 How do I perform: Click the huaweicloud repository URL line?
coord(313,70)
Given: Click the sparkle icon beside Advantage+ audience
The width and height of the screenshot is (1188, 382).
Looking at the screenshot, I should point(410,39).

**Assignment**.
Hand back the material above in full, exactly as written.

**Response area**.
 How do I perform: Click the huaweicloud repository URL line?
coord(313,70)
Given: Click the sparkle icon beside Advantage+ audience
The width and height of the screenshot is (1188, 382).
Looking at the screenshot, I should point(410,39).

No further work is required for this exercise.